Moraes vê falta de indícios e arquiva investigação contra Motta e Ciro Nogueira

O Supremo Tribunal Federal voltou ao centro do debate político nesta semana após o ministro Alexandre de Moraes determinar o arquivamento da investigação que envolvia o presidente da Câmara, Hugo Motta, o senador Ciro Nogueira e os deputados federais Dr. Luizinho e Isnaldo Bulhões Jr.. A decisão acompanhou o parecer da Procuradoria-Geral da República, que afirmou não existirem provas suficientes para manter os parlamentares no inquérito conduzido pela Polícia Federal.
O caso vinha sendo acompanhado de perto nos bastidores de Brasília desde o ano passado. A investigação teve origem em suspeitas de facilitação de contrabando e possível prevaricação no Aeroporto Executivo Internacional Catarina, localizado no interior paulista. Segundo as apurações, um voo vindo da ilha de São Martinho, no Caribe, teria desembarcado em abril de 2024 com cinco volumes de bagagem que passaram sem inspeção por raio-X.
A situação chamou atenção porque os nomes dos parlamentares apareceram na lista de passageiros da aeronave. A partir disso, o caso acabou chegando ao STF devido ao foro privilegiado dos envolvidos. No entanto, após análise do material reunido pela Polícia Federal, a PGR concluiu que não havia qualquer elemento que ligasse diretamente os políticos às bagagens investigadas.
Na decisão, Alexandre de Moraes destacou que as imagens de segurança do aeroporto mostraram os passageiros seguindo os procedimentos normais de fiscalização. O ministro afirmou ainda que a presença dos parlamentares no voo, por si só, não poderia ser interpretada como indício de participação em irregularidades.
Nos corredores do Congresso Nacional, a decisão foi recebida com alívio por aliados dos parlamentares. Integrantes de partidos do chamado Centrão afirmaram que o arquivamento reforça a necessidade de cautela diante de investigações que envolvem autoridades públicas, especialmente quando não há provas concretas de envolvimento direto.
Ao mesmo tempo, o caso reacendeu discussões sobre a fiscalização em aeroportos executivos e privados no Brasil.

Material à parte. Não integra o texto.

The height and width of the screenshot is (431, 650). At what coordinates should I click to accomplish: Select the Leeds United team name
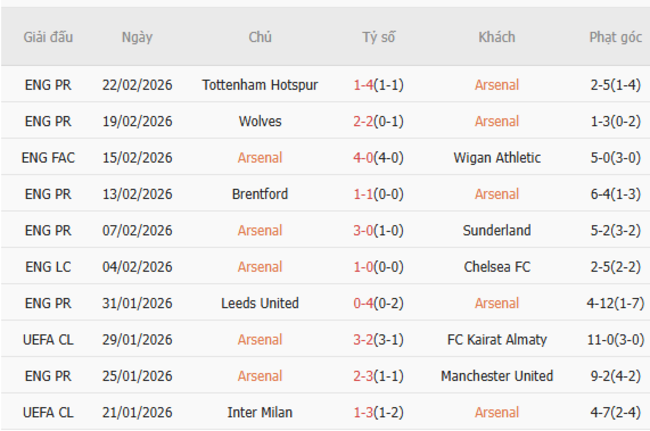(x=260, y=303)
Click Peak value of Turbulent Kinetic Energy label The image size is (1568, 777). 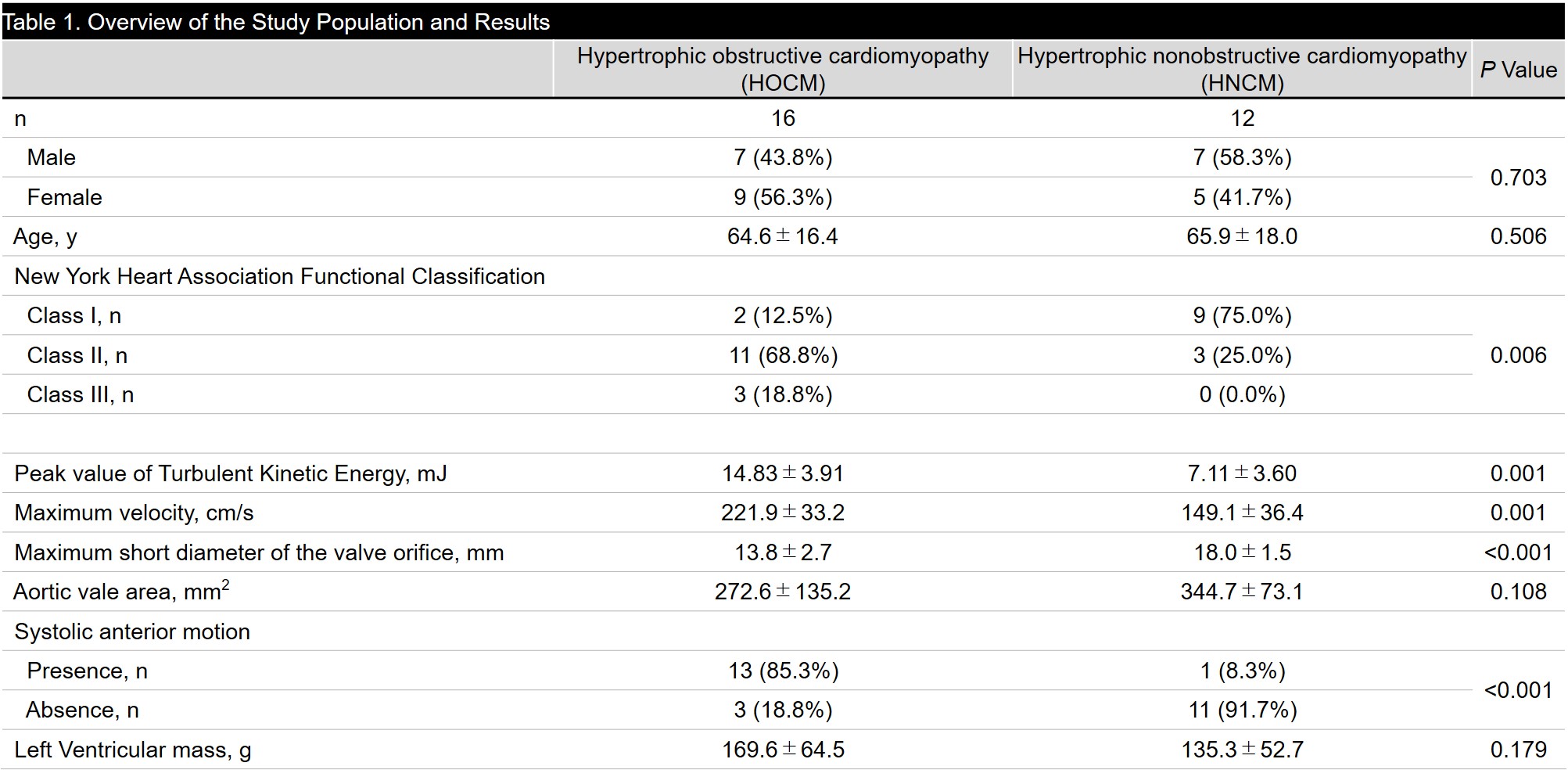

Nos últimos anos, especialistas em segurança aeroportuária vêm alertando para a necessidade de ampliar os mecanismos de controle em terminais voltados à aviação executiva, que possuem dinâmica diferente dos aeroportos comerciais tradicionais.

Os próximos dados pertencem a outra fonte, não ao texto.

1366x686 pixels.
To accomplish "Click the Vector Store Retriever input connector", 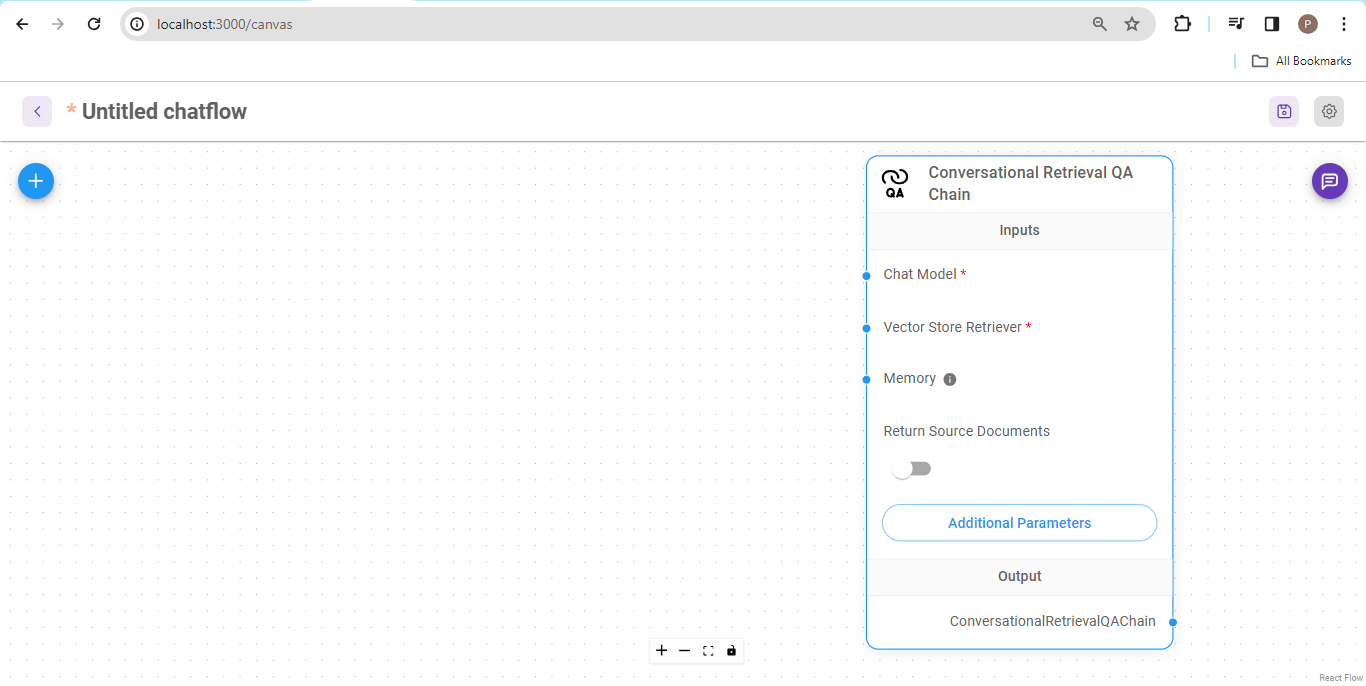I will 867,328.
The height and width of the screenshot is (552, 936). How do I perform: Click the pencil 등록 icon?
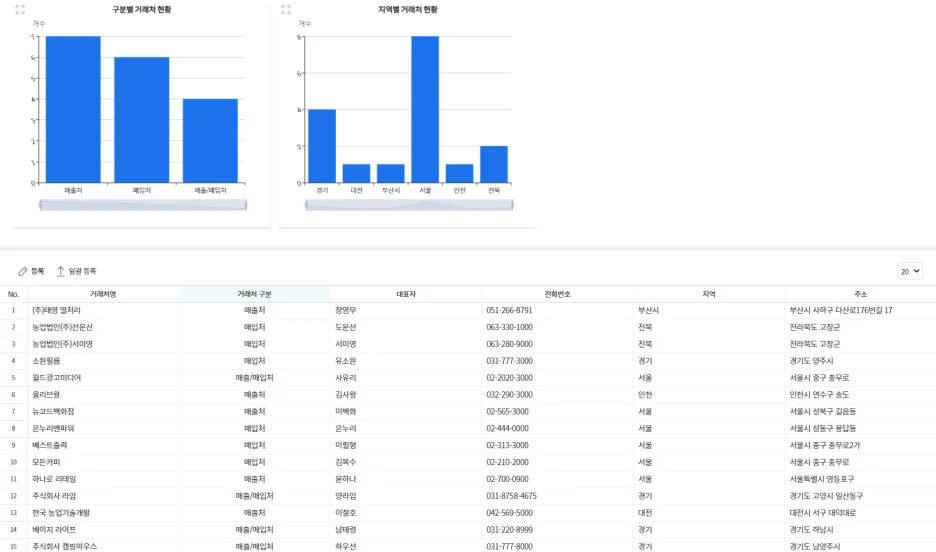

Mesmo com o arquivamento em relação aos políticos com mandato, a investigação não foi encerrada completamente. Moraes determinou que o processo retorne à Justiça Federal de São Paulo para continuidade das apurações envolvendo os demais investigados sem foro privilegiado. Entre eles estão o auditor fiscal e o tripulante mencionados no inquérito inicial.
O episódio também ganhou repercussão nas redes sociais, onde apoiadores e críticos dos parlamentares passaram a comentar os desdobramentos da decisão. Enquanto alguns apontaram que o arquivamento demonstra ausência de provas, outros defenderam que o caso continue sendo acompanhado até a conclusão total das investigações sobre os demais envolvidos.
Em Brasília, a avaliação é de que o desfecho reduz um desgaste político que começava a crescer nos bastidores da Câmara e do Senado. Ainda assim, o tema deve permanecer em discussão nas próximas semanas, principalmente por envolver fiscalização aeroportuária, atuação de órgãos federais e a relação entre investigações e autoridades com foro especial no país.